### Vorgelegter Text
Infolgedessen spricht eine Vermutung für die Entscheidungserheblichkeit der Fragen zum Unionsrecht. Der Gerichtshof kann die Beantwortung einer Vorlagefrage eines nationalen Gerichts nur ablehnen, wenn insbesondere die Auslegung des Unionsrechts, um die er ersucht wird, offensichtlich in keinem Zusammenhang mit den Gegebenheiten oder dem Gegenstand des Ausgangsverfahrens steht oder wenn das Problem hypothetischer Natur ist (vgl. in diesem Sinne Urteile vom 14. Juli 2022, Volkswagen, C‑134/20, EU:C:2022:571, Rn. 57 und die dort angeführte Rechtsprechung, sowie vom 31. Januar 2023, Puig Gordi u. a., C‑158/21, EU:C:2023:57, Rn. 51 und die dort angeführte Rechtsprechung).

19

Dies ist in der vorliegenden Rechtssache jedoch nicht der Fall.

20

Aus der Vorlageentscheidung geht nämlich hervor, dass die Fragen des vorlegenden Gerichts auf der von Nárokuj formulierten und von EC Financial Services bestrittenen Annahme beruhen, dass EC Financial Services gegen ihre Verpflichtung zur Bewertung der Kreditwürdigkeit des Verbrauchers nach § 86 des Gesetzes Nr. 257/2016 über Verbraucherkreditverträge verstoßen habe, insbesondere weil sie den tatsächlichen Betrag der Ausgaben des betreffenden Verbrauchers nicht zuverlässig geprüft habe.

21

Insoweit ist darauf hinzuweisen, dass die Richtlinie 2008/48 nicht abschließend festlegt, anhand welcher Angaben der Kreditgeber die Kreditwürdigkeit des Verbrauchers zu bewerten hat (vgl. in diesem Sinne Urteil vom 18. Dezember 2014, CA Consumer Finance, C‑449/13, EU:C:2014:2464, Rn. 36).

### Aufgaben
a: Beantworten Sie anhand des Urteilsauszugs die folgenden Fragen:
(i) Gegen welche Vorschrift soll EC Financial Services bei der Bewertung der Kreditwürdigkeit verstoßen haben?
(ii) Von welchem Datum ist das Urteil in der Rechtssache Volkswagen, C‑134/20?
(iii) Welche Richtlinie legt nicht abschließend fest, anhand welcher Angaben der Kreditgeber die Kreditwürdigkeit des Verbrauchers zu bewerten hat?
b: Prüfen Sie, ob die folgenden Aussagen mit dem Urteilsauszug übereinstimmen:
(i) Der Gerichtshof kann die Beantwortung einer Vorlagefrage ablehnen, wenn das Problem hypothetischer Natur ist.
(ii) EC Financial Services hat die Annahme eines Verstoßes gegen ihre Prüfpflicht anerkannt.
(iii) Das Urteil in der Rechtssache CA Consumer Finance stammt vom 31. Januar 2023.
c: Setzen Sie den Urteilsauszug zur Prüfung der Kreditwürdigkeit von Verbrauchern im Anschluss an seinen letzten Satz fort.
Die gespeicherten Zeilen haben damit nichts zu tun.

### Gespeicherte Daten
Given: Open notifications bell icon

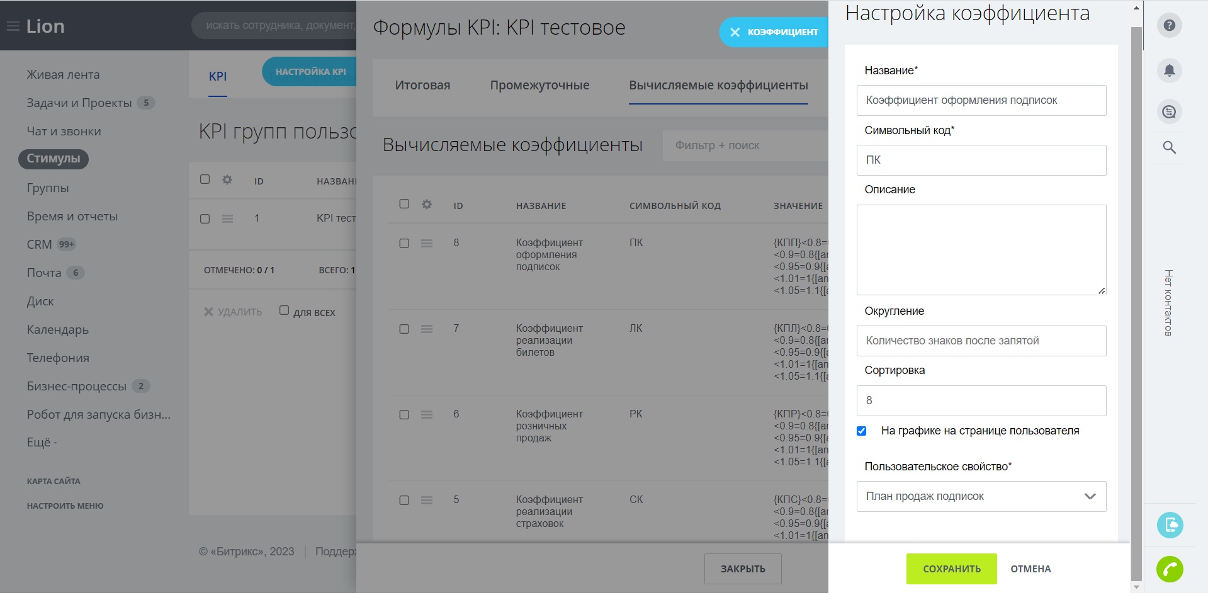Looking at the screenshot, I should pos(1169,71).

### Lösungen
a:
(i) Gegen § 86 des Gesetzes Nr. 257/2016 über Verbraucherkreditverträge.
(ii) Vom 14. Juli 2022.
(iii) Die Richtlinie 2008/48.

b:
(i) Ja: „oder wenn das Problem hypothetischer Natur ist“
(ii) Nein: „von EC Financial Services bestrittenen Annahme“
(iii) Nein: „Urteil vom 18. Dezember 2014, CA Consumer Finance“

c:
22

Folglich geht es bei der Frage, ob der Kreditgeber unter den Umständen des Ausgangsverfahrens seiner Verpflichtung aus Art. 8 der Richtlinie 2008/48 nachgekommen ist, im Wesentlichen um eine Beurteilung der im nationalen Recht zu diesem Zweck vorgesehenen Anforderungen.

23

Der Gerichtshof ist jedoch nicht befugt, im Rahmen des Verfahrens nach Art. 267 AEUV darüber zu entscheiden, wie das nationale Recht auszulegen ist oder ob dessen Auslegung durch das vorlegende Gericht richtig ist, da im Rahmen des Vorabentscheidungsverfahrens, das auf einer klaren Aufgabentrennung zwischen den nationalen Gerichten und dem Gerichtshof beruht, jede Beurteilung des Sachverhalts und des nationalen Rechts in die ausschließliche Zuständigkeit der nationalen Gerichte fällt (vgl. in diesem Sinne Urteile vom 16. März 2023, Caixabank [Provision für die Bereitstellung des Darlehens], C‑565/21, EU:C:2023:212, Rn. 37 und die dort angeführte Rechtsprechung, sowie vom 4. Mai 2023, Bundesrepublik Deutschland [Elektronisches Gerichtsfach], C‑60/22, EU:C:2023:373, Rn. 40 und die dort angeführte Rechtsprechung).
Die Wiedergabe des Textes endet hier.